- [Exercise directions]: Copy the records word for word, from the line containing "Describe the element at coordinates (104, 606)" through the end of the records, and leave the pictures out of your copy.

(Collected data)

________________

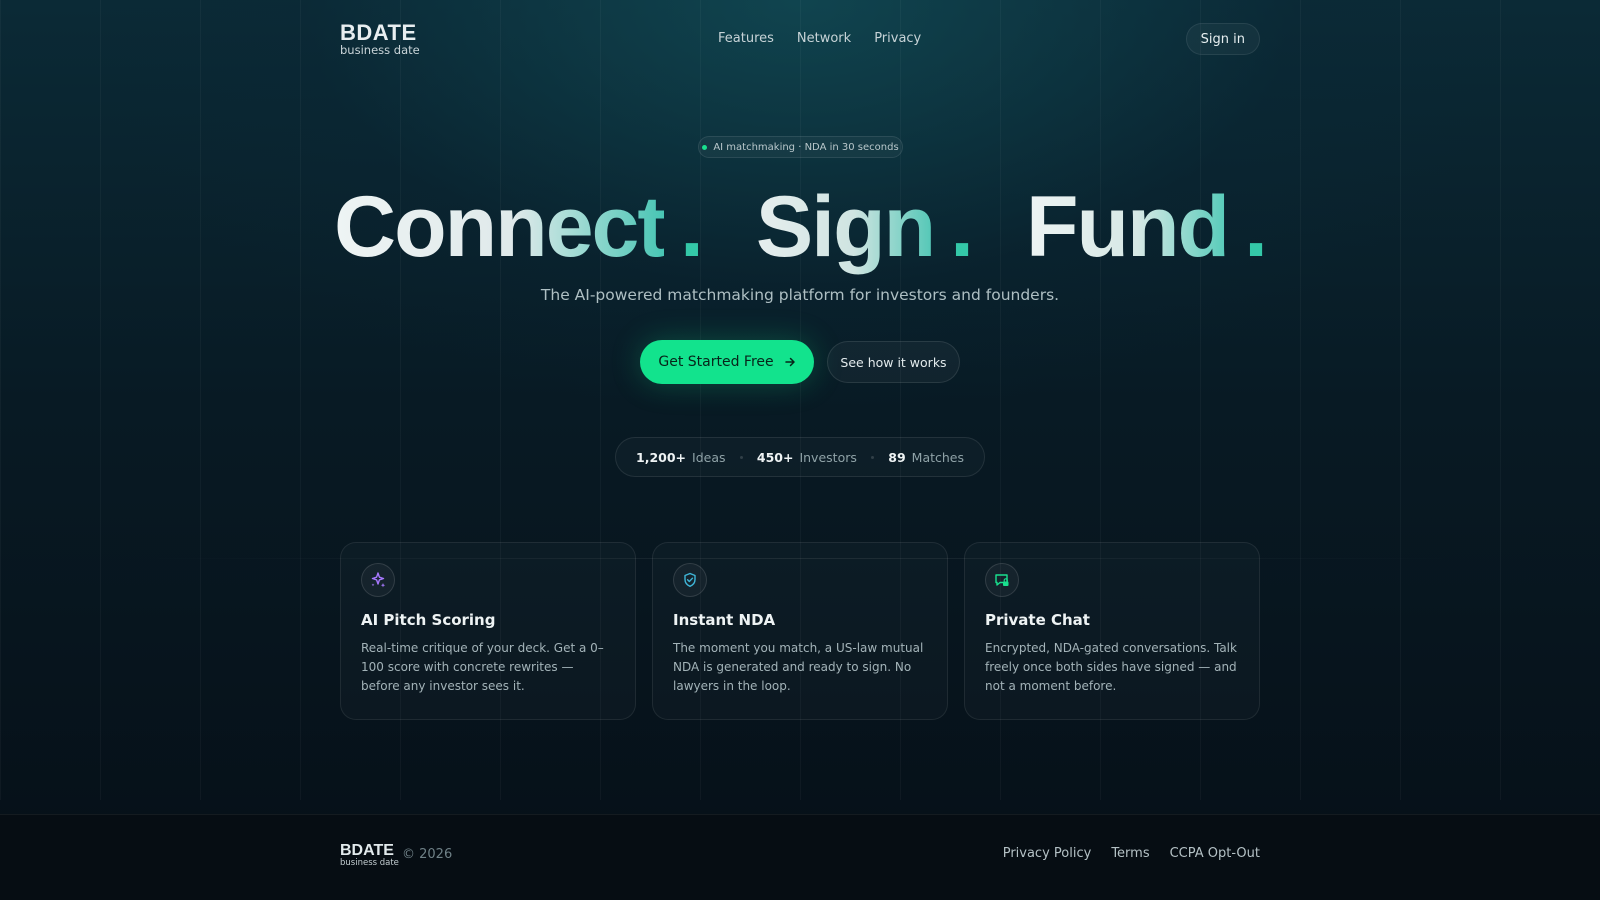  I want to click on headline-period-2: ., so click(962, 227).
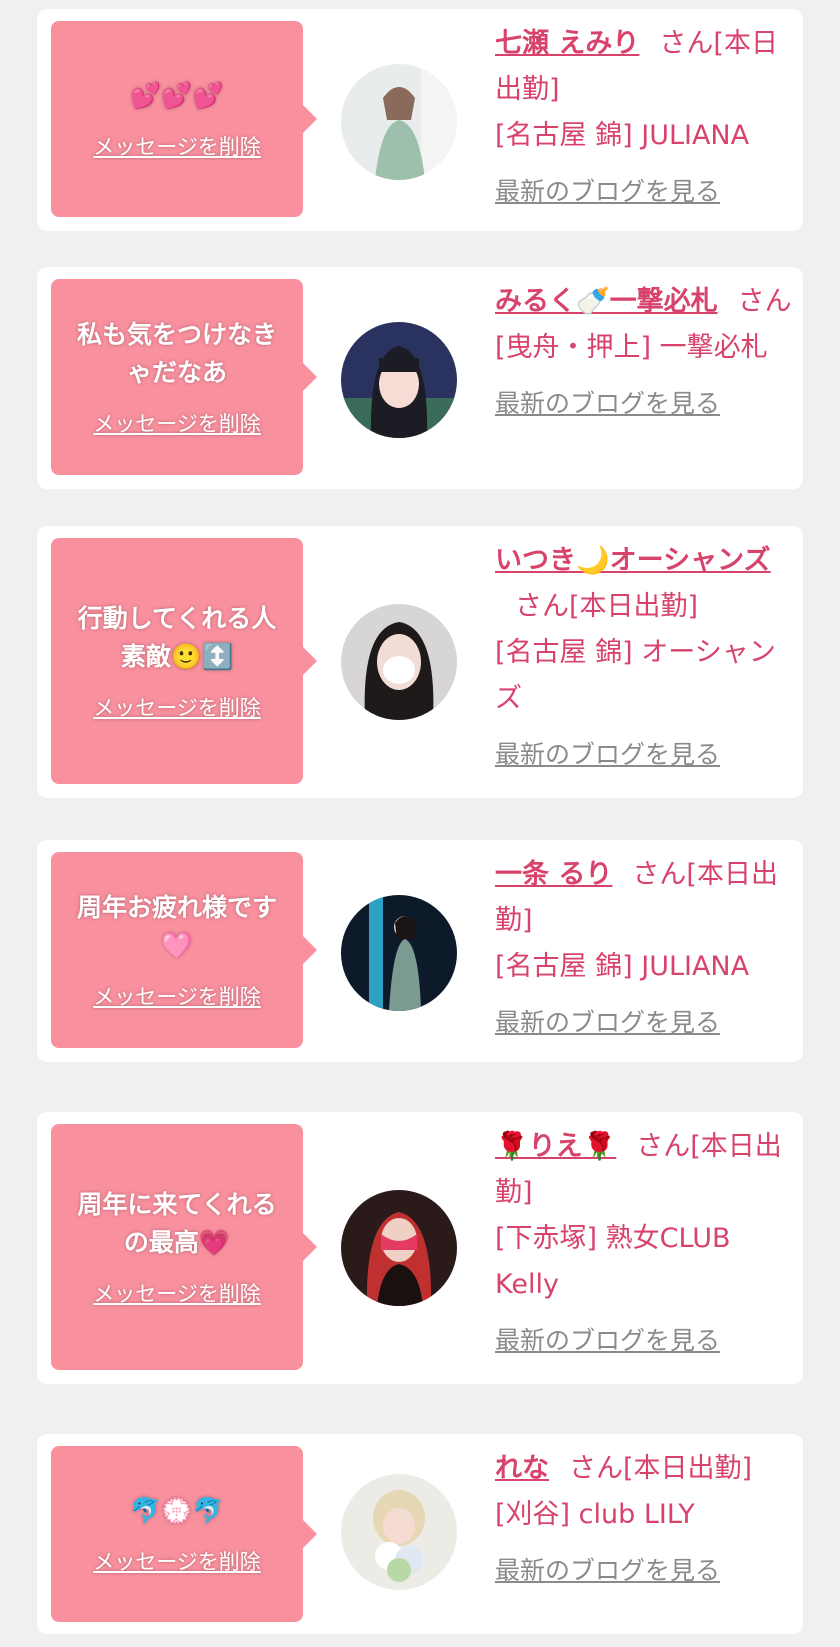  Describe the element at coordinates (645, 949) in the screenshot. I see `profile-info: 一条 るり さん[本日出勤] [名古屋 錦] JULIANA 最新のブログを見る` at that location.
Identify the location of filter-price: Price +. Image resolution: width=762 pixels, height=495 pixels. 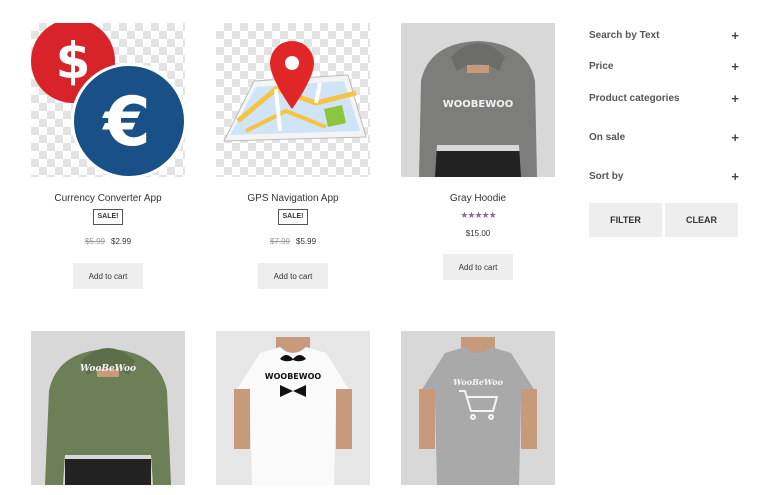
(664, 66).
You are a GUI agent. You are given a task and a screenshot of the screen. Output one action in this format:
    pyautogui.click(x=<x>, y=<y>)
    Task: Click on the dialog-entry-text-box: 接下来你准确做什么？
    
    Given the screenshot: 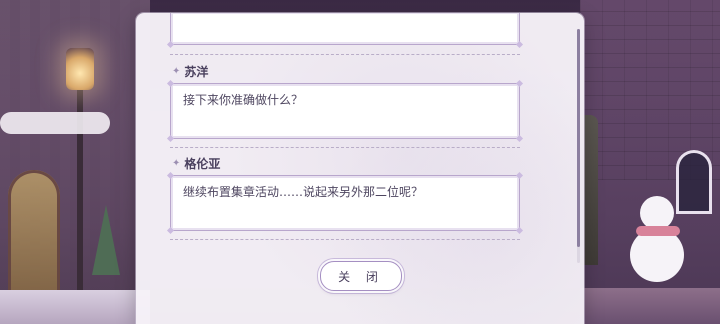 What is the action you would take?
    pyautogui.click(x=345, y=111)
    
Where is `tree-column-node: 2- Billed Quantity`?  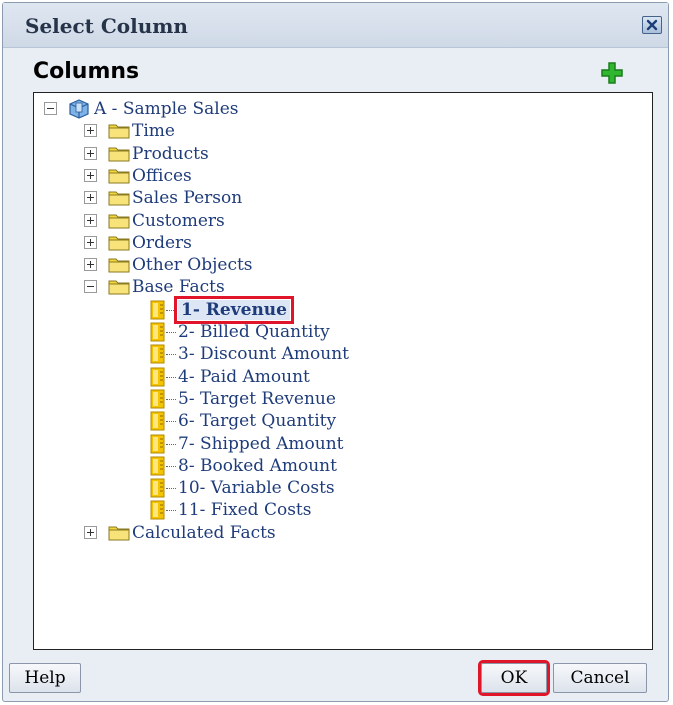
tree-column-node: 2- Billed Quantity is located at coordinates (334, 332).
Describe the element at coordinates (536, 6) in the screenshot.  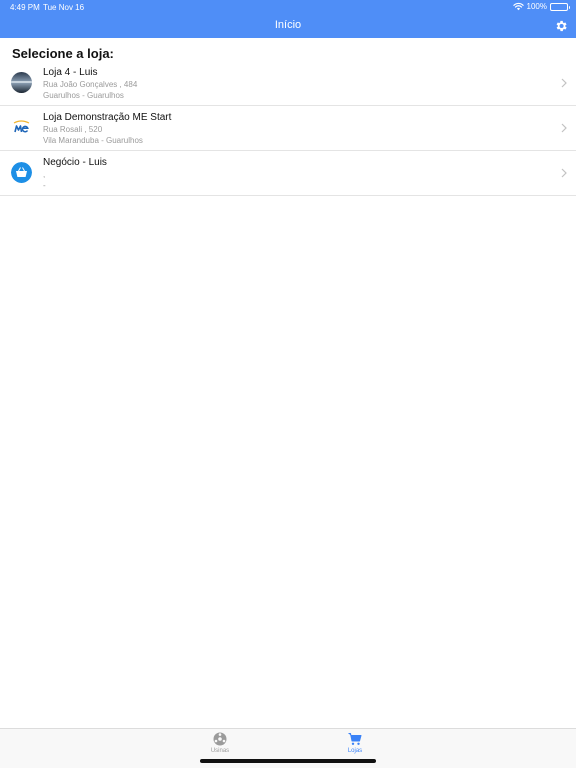
I see `battery-percent: 100%` at that location.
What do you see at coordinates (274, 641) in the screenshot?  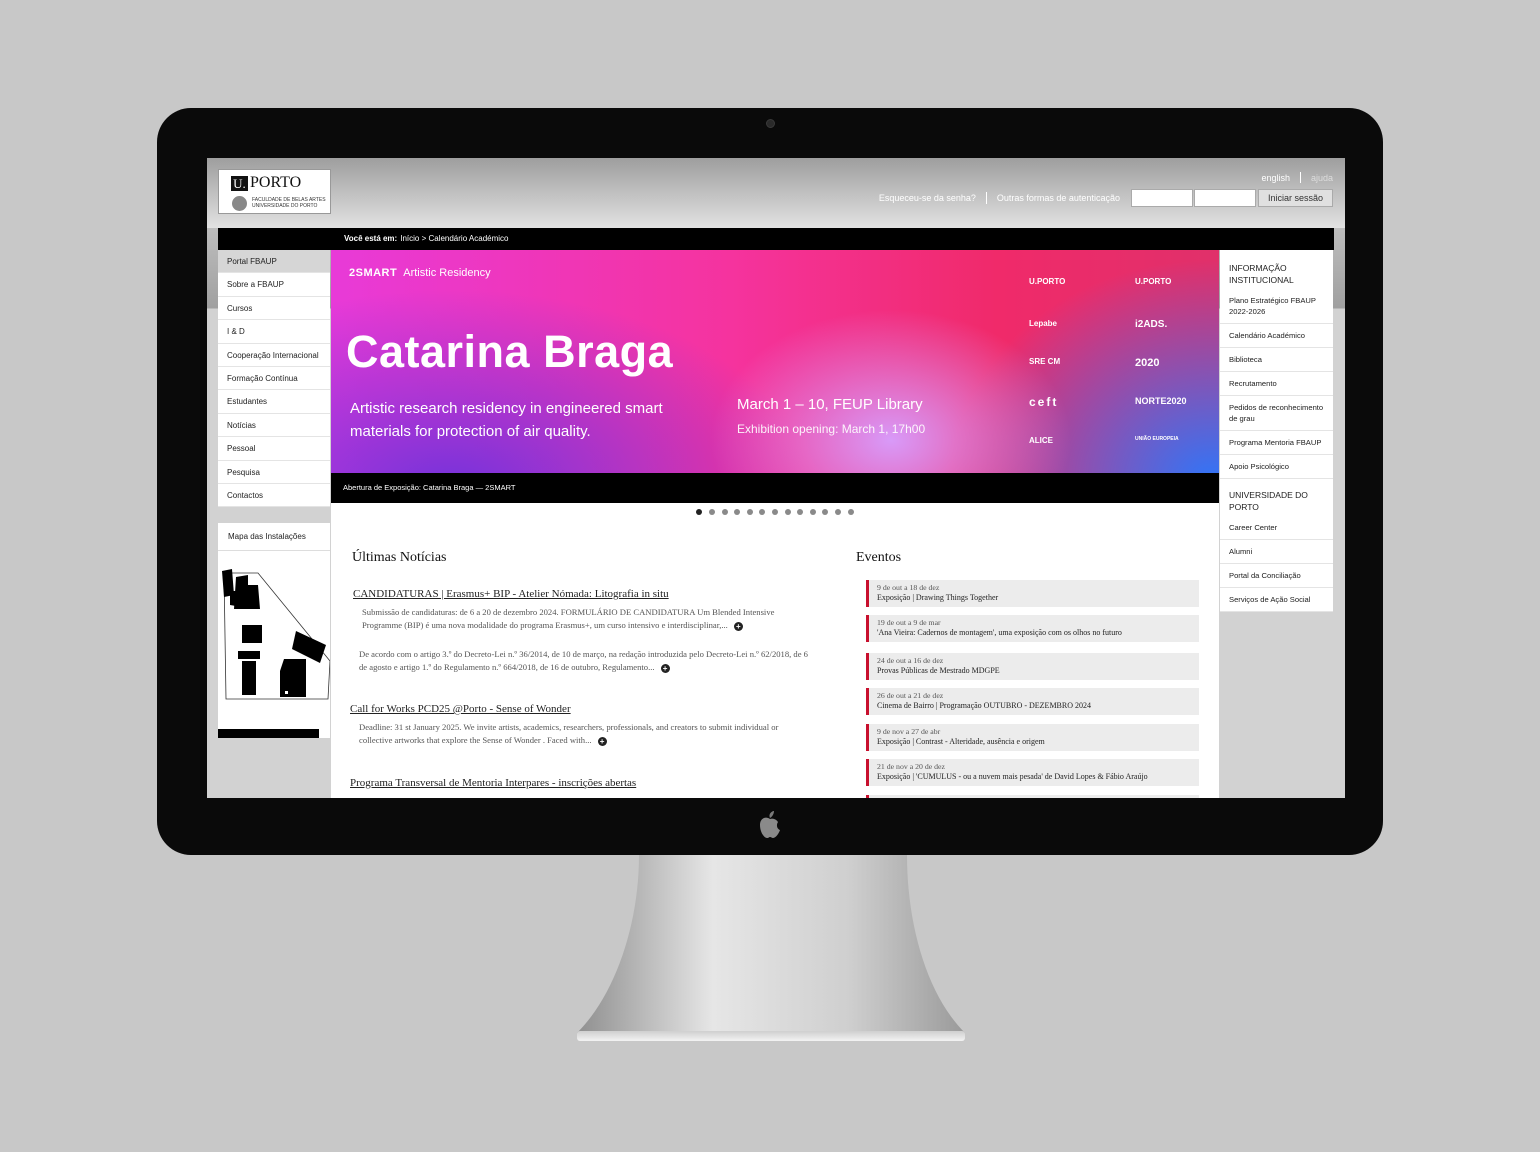 I see `campus-map-image` at bounding box center [274, 641].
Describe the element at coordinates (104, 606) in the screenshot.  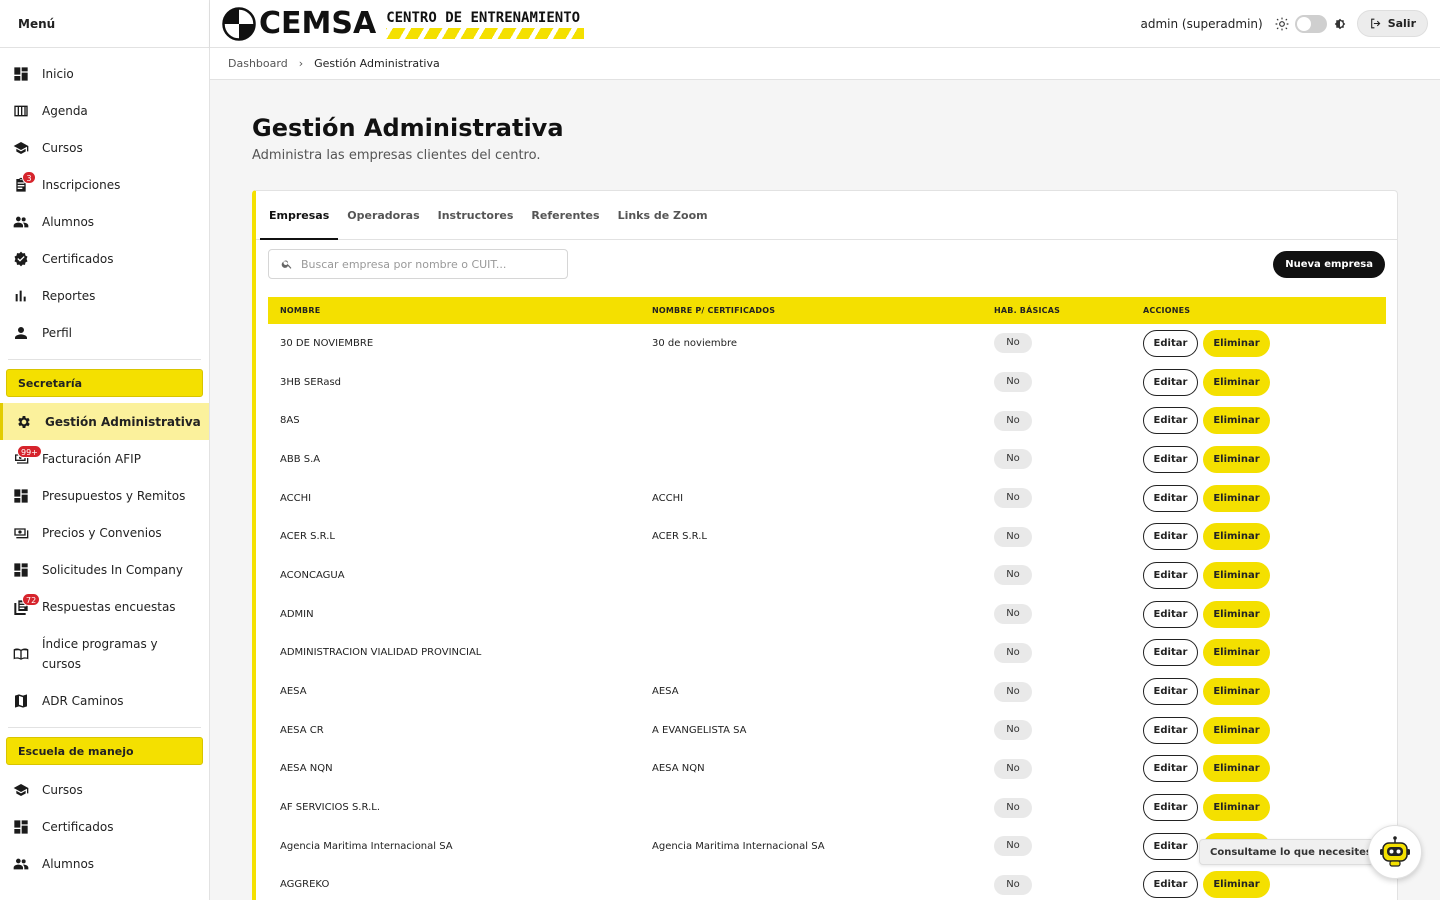
I see `sidebar-item-respuestas-encuestas: 72 Respuestas encuestas` at that location.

________________

- [Answer box]:
Describe the element at coordinates (104, 606) in the screenshot.  
I see `sidebar-item-respuestas-encuestas: 72 Respuestas encuestas` at that location.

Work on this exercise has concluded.